• Try it:
A word-for-word copy of the line containing "[YouTube] (259, 2497)" and every following line to the end of the data below is all the answer should hold.

Collection entries
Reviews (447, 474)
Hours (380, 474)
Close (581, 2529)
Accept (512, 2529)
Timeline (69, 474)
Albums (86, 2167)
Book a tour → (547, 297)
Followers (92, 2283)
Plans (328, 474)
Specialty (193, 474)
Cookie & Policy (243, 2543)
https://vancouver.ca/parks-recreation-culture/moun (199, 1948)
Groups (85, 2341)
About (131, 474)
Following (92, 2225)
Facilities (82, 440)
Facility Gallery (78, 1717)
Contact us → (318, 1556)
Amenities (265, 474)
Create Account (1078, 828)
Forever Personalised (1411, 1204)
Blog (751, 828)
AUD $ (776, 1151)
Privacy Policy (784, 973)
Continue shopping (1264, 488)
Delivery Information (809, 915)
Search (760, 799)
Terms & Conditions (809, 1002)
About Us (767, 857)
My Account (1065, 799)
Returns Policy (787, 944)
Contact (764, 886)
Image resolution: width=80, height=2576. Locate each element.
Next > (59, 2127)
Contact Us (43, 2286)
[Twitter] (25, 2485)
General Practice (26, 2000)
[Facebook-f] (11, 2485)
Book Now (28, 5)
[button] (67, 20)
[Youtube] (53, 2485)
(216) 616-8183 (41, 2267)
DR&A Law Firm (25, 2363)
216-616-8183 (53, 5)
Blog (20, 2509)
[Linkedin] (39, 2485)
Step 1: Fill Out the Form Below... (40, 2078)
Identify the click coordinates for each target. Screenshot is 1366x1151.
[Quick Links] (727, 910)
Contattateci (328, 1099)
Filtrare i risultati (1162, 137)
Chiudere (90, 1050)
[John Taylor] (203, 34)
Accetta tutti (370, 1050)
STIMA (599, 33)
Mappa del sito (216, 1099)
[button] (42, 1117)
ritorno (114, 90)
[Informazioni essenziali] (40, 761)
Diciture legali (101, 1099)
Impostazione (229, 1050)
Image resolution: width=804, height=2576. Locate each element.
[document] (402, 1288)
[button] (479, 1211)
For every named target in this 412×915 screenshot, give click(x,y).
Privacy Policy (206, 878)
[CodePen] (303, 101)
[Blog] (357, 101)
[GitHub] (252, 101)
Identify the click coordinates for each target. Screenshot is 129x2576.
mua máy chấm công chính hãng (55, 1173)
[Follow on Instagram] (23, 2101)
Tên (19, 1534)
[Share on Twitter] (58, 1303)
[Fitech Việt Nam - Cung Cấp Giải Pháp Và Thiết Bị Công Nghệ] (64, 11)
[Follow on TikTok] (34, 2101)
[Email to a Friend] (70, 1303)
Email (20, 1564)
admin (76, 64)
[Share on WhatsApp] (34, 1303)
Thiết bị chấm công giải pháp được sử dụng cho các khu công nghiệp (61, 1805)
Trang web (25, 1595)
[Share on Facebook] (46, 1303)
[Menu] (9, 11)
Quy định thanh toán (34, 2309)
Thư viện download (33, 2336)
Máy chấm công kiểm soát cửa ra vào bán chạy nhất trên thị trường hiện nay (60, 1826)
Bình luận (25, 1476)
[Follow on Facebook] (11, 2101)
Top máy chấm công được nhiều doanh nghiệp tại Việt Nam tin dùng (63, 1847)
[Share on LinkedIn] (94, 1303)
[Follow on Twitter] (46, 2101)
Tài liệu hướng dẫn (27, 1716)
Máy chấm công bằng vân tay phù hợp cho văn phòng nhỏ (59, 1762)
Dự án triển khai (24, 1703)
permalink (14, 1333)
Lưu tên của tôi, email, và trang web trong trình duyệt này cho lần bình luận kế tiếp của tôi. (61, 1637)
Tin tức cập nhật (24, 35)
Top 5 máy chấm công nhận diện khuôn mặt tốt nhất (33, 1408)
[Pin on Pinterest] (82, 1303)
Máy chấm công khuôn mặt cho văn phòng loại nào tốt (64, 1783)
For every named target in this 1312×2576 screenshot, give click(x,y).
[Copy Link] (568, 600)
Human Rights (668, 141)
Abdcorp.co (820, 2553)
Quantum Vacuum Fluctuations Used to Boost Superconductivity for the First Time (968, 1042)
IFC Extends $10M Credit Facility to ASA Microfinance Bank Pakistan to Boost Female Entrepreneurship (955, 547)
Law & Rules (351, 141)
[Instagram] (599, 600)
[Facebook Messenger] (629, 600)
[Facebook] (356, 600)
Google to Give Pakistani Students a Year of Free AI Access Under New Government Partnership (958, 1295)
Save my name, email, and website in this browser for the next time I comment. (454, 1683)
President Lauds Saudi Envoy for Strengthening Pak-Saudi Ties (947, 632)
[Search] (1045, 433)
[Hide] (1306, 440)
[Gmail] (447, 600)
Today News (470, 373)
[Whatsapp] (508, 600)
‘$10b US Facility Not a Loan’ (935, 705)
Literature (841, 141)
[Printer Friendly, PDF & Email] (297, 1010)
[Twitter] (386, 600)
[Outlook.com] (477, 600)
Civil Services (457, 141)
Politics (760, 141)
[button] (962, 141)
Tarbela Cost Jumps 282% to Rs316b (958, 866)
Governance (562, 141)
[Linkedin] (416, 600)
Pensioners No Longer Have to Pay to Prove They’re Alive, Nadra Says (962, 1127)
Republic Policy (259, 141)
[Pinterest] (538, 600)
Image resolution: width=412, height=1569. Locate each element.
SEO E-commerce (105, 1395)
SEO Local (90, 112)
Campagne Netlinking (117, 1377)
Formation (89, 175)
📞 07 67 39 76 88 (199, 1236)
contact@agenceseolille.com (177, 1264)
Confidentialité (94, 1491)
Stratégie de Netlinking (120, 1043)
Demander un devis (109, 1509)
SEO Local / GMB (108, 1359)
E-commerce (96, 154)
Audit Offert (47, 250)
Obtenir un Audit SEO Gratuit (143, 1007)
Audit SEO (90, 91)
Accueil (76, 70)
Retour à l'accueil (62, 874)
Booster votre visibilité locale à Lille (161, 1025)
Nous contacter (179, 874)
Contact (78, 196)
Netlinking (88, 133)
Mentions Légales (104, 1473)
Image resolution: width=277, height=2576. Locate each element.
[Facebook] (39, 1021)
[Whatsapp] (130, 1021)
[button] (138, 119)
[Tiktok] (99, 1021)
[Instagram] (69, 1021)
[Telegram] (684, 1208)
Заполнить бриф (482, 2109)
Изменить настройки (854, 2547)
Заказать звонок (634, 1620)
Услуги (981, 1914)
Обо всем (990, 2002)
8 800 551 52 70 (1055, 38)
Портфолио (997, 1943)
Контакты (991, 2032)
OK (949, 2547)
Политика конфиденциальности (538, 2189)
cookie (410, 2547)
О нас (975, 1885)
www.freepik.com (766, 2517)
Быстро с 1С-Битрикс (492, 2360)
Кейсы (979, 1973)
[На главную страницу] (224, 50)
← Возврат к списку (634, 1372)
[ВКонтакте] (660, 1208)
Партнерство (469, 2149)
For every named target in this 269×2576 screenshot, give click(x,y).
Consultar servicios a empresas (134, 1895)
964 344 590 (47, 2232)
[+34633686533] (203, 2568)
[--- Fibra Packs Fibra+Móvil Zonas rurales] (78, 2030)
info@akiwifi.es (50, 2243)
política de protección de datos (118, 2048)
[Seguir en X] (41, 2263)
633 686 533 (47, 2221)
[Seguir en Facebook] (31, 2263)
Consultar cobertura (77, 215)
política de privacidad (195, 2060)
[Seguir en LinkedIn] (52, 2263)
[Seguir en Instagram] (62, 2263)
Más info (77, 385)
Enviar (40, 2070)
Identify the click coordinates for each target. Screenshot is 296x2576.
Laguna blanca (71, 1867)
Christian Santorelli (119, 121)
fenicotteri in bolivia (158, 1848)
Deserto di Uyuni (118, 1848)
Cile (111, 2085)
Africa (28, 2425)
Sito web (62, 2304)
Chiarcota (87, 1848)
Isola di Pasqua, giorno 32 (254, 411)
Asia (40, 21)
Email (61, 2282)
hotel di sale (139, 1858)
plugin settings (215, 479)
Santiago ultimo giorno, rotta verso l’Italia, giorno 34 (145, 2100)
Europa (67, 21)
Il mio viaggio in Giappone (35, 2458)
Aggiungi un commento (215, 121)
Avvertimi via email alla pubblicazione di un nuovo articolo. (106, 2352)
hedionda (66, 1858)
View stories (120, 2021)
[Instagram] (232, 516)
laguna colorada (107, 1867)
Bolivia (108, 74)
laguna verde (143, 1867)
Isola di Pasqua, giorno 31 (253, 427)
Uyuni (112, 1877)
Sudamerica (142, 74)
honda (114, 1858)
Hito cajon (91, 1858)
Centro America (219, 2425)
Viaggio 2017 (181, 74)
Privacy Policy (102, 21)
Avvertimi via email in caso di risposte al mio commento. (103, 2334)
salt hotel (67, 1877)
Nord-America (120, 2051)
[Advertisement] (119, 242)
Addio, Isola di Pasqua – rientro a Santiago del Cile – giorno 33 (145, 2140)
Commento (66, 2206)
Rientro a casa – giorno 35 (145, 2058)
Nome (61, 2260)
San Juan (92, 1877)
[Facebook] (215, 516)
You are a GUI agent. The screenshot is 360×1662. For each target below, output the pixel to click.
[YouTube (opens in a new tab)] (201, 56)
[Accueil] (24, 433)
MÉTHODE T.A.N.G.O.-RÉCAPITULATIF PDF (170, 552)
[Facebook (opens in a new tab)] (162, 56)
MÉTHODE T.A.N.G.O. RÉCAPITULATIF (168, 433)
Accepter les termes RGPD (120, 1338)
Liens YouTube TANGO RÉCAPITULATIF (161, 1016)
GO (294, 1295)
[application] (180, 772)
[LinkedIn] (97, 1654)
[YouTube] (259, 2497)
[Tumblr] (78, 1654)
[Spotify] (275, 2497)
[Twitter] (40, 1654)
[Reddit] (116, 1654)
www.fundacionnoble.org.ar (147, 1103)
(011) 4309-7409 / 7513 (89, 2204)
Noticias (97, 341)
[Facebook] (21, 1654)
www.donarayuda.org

• Solution to this problem:
[YouTube] (259, 2497)
[Tumblr] (78, 1654)
[Spotify] (275, 2497)
[Twitter] (40, 1654)
[Reddit] (116, 1654)
www.fundacionnoble.org.ar (147, 1103)
(011) 4309-7409 / 7513 (89, 2204)
Noticias (97, 341)
[Facebook] (21, 1654)
www.donarayuda.org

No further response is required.